* RECORDS SUPPLIED
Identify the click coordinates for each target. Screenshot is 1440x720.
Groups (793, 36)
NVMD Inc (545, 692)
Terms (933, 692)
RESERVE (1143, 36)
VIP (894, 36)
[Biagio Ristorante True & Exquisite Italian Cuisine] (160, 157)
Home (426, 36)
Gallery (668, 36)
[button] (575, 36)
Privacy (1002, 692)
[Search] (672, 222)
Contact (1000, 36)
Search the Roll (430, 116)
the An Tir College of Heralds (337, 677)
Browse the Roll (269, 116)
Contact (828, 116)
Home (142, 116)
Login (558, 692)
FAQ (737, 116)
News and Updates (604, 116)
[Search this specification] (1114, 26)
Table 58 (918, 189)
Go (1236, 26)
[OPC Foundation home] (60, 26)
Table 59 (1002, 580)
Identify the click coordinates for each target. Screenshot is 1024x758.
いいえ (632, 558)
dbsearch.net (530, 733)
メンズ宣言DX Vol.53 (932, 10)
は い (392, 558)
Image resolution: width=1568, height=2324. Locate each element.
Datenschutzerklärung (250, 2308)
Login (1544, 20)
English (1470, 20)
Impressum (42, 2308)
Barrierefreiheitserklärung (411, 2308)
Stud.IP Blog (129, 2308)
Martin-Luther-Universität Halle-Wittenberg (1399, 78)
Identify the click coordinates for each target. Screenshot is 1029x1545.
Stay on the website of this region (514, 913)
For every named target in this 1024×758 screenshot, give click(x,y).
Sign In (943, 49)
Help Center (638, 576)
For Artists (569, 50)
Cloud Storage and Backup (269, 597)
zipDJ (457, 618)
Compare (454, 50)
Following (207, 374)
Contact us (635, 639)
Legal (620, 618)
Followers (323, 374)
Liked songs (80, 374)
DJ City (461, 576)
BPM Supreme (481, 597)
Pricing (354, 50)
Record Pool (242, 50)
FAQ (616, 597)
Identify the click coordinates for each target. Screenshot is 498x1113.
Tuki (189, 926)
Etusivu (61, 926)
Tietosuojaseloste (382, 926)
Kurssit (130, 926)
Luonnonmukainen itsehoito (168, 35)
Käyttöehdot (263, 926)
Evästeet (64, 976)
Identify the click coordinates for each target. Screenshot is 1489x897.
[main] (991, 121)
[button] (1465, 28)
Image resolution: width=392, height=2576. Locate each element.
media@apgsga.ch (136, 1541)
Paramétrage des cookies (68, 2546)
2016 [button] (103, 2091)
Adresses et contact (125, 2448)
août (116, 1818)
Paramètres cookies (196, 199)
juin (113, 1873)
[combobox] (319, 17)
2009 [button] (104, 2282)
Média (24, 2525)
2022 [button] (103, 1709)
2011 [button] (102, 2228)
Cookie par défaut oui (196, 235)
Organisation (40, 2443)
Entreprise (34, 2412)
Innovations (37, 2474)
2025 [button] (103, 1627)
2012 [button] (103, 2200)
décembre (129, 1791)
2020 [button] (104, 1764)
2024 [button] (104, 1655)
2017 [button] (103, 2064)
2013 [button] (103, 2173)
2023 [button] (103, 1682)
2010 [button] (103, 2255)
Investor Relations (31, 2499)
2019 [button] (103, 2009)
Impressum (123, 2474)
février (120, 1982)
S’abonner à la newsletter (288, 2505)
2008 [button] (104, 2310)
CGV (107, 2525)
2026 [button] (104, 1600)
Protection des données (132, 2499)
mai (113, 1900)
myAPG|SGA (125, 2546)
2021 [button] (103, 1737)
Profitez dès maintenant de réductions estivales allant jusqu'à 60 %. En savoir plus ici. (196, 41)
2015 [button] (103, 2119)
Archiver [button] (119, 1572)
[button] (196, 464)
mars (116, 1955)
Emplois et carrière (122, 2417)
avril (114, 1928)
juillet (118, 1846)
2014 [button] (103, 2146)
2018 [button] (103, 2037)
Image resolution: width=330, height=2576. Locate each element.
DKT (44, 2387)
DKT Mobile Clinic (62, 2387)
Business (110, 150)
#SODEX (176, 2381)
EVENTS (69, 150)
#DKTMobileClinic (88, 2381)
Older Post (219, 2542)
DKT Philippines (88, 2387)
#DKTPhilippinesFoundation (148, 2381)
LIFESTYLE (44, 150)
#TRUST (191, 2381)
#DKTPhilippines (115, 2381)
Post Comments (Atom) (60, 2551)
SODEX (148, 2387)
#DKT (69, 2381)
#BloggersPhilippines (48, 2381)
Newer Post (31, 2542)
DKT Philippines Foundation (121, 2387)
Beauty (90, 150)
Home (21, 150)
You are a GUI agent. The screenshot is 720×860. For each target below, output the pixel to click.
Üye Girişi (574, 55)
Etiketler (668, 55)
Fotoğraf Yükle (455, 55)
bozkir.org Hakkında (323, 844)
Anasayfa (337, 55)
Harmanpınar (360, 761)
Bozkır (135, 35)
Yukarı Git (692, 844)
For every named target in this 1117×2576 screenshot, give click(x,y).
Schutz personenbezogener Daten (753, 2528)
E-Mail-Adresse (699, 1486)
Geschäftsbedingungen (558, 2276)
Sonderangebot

* INSTRUCTIONS FOR THE TASK
List every line of the material that contains the string "element", copying each line in full.

* SOLVED EXERCISE
Image resolution: width=1568, height=2324. Locate each element.
Image resolution: width=392, height=2576. Locate each element.
Image resolution: width=330, height=2576. Locate each element.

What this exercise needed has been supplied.